Updates: “Once more,” writes Ioncinema’s Nicholas Bell, “pronouncedly unmoored from traditional formulations of drama, comedy, or political context, Bozon delivers another example of his highly distinctive universe, and allows Huppert free reign, who seems to revel in playing a character who veers from neutralized to, well, radioactive.”
“What starts off, with reckless ambiguity, as a sour indulgence in stereotypes of both the right and the left—though more of the right, with its lampooning of hip-hop culture and of moral decline—morphs into a wild science-fiction comedy, complete with simple but spectacular special effects,” writes the New Yorker’s Richard Brody. “With his antics, Bozon offers a philosophical vision, presenting a model of authentic progress that’s also a model of authentic regression. His speculations, involving the ultimate connection between enlightening education and violent authority, suggest that, as a well-educated thinker, he’s experimenting on himself as well.”
Updates, 10/7: “From its sitcom-style setup to its flame-out of a finale, Mrs. Hyde maintains a complete air of tonal nonchalance that some may find frustrating,” writes Odie Henderson at RogerEbert.com. “For those wishing to connect the dots, however, Bozon drops some intriguing ideas about incontrovertible scientific fact versus the mutable nature of the human experience. . . . Only [Huppert] could pull of the film’s climax, perhaps the most intense physics lesson ever captured on film. Mme. Géquil—or is she fully Mrs. Hyde at this point?—teaches the tenets of Physics 101 as if her life depended on it. We’re privy to several unrelieved minutes of lecture, enough to send the physics-averse running for the exits. But if you do leave, you’ll miss the film’s hilarious and mysterious denouement. It plays out over the end credits like a preview for the next Marvel movie.”

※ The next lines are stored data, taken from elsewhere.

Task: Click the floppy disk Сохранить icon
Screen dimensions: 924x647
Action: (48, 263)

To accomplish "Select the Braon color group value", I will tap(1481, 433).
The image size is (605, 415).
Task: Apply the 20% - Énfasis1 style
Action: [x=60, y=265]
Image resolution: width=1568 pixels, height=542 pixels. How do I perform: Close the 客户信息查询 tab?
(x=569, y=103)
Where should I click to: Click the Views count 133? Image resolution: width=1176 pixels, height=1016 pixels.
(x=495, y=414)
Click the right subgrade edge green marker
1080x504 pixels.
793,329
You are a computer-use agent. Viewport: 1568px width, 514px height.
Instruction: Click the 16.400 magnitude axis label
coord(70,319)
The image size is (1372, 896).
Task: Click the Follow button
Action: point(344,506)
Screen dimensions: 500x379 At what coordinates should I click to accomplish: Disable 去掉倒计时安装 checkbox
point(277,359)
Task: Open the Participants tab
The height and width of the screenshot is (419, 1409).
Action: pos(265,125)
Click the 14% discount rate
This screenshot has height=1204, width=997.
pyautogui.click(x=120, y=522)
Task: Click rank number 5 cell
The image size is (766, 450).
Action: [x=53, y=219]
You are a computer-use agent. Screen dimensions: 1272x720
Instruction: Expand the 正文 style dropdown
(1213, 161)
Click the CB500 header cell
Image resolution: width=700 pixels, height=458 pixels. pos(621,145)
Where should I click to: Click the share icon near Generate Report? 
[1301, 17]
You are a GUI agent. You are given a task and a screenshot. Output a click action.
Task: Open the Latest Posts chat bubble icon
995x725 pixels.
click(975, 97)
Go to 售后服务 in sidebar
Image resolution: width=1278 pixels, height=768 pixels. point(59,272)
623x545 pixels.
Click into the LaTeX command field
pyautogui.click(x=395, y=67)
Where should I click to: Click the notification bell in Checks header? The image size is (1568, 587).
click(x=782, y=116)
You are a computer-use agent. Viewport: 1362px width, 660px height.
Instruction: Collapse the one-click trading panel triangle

For Vulture, Too Bugbee talks with Huppert “about being consistently cast as a teacher, why she thinks of herself as a comedic actor, and her love of rap music.”
Update, 10/9: “So I like to think of myself as not being an actress, but rather being a non-actress,” Huppert tells Miriam Bale at W. “And I think by just saying that it might make people think about what it is to be an actress.”